▶ _What the exercise asks_
Word for word, retype the records below.

Record extracts below:

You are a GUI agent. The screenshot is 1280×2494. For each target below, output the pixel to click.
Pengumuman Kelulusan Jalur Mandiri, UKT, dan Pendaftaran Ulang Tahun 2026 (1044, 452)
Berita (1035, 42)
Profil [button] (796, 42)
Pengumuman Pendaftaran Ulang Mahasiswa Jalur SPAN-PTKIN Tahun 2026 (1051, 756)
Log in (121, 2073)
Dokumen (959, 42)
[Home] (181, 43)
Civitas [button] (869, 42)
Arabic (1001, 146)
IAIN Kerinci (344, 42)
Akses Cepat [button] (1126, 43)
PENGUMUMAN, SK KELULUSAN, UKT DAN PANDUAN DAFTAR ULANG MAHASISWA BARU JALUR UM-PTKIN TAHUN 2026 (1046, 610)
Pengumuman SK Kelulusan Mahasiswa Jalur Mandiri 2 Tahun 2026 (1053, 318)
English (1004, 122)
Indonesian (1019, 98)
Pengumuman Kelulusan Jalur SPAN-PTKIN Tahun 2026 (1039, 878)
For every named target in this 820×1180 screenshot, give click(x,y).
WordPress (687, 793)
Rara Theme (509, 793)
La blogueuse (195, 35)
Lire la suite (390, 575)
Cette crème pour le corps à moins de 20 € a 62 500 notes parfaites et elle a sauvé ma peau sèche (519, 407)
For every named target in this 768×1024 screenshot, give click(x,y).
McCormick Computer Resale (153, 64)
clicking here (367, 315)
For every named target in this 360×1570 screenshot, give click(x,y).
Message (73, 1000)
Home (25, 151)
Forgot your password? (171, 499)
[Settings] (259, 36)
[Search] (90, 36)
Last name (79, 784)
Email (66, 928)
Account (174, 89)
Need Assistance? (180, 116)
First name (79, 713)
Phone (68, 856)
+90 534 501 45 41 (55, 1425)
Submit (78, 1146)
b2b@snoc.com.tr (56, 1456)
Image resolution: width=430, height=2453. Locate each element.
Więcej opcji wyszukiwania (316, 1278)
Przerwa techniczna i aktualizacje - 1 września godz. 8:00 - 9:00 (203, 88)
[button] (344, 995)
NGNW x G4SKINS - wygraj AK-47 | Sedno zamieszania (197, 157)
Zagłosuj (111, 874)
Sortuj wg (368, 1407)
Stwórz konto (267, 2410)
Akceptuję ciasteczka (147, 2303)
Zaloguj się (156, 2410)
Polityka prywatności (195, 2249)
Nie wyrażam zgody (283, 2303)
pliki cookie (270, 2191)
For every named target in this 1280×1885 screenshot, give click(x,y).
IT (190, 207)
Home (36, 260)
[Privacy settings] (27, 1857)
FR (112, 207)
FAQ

End of Record extracts.

▶ _Response box_
You are a GUI agent. The screenshot is 1280×2494. For each target below, output the pixel to click.
Pengumuman Kelulusan Jalur Mandiri, UKT, dan Pendaftaran Ulang Tahun 2026 (1044, 452)
Berita (1035, 42)
Profil [button] (796, 42)
Pengumuman Pendaftaran Ulang Mahasiswa Jalur SPAN-PTKIN Tahun 2026 (1051, 756)
Log in (121, 2073)
Dokumen (959, 42)
[Home] (181, 43)
Civitas [button] (869, 42)
Arabic (1001, 146)
IAIN Kerinci (344, 42)
Akses Cepat [button] (1126, 43)
PENGUMUMAN, SK KELULUSAN, UKT DAN PANDUAN DAFTAR ULANG MAHASISWA BARU JALUR UM-PTKIN TAHUN 2026 (1046, 610)
Pengumuman SK Kelulusan Mahasiswa Jalur Mandiri 2 Tahun 2026 (1053, 318)
English (1004, 122)
Indonesian (1019, 98)
Pengumuman Kelulusan Jalur SPAN-PTKIN Tahun 2026 (1039, 878)
For every named target in this 820×1180 screenshot, give click(x,y).
WordPress (687, 793)
Rara Theme (509, 793)
La blogueuse (195, 35)
Lire la suite (390, 575)
Cette crème pour le corps à moins de 20 € a 62 500 notes parfaites et elle a sauvé ma peau sèche (519, 407)
For every named target in this 768×1024 screenshot, give click(x,y).
McCormick Computer Resale (153, 64)
clicking here (367, 315)
For every named target in this 360×1570 screenshot, give click(x,y).
Message (73, 1000)
Home (25, 151)
Forgot your password? (171, 499)
[Settings] (259, 36)
[Search] (90, 36)
Last name (79, 784)
Email (66, 928)
Account (174, 89)
Need Assistance? (180, 116)
First name (79, 713)
Phone (68, 856)
+90 534 501 45 41 (55, 1425)
Submit (78, 1146)
b2b@snoc.com.tr (56, 1456)
Image resolution: width=430, height=2453. Locate each element.
Więcej opcji wyszukiwania (316, 1278)
Przerwa techniczna i aktualizacje - 1 września godz. 8:00 - 9:00 (203, 88)
[button] (344, 995)
NGNW x G4SKINS - wygraj AK-47 | Sedno zamieszania (197, 157)
Zagłosuj (111, 874)
Sortuj wg (368, 1407)
Stwórz konto (267, 2410)
Akceptuję ciasteczka (147, 2303)
Zaloguj się (156, 2410)
Polityka prywatności (195, 2249)
Nie wyrażam zgody (283, 2303)
pliki cookie (270, 2191)
For every named target in this 1280×1885 screenshot, give click(x,y).
IT (190, 207)
Home (36, 260)
[Privacy settings] (27, 1857)
FR (112, 207)
FAQ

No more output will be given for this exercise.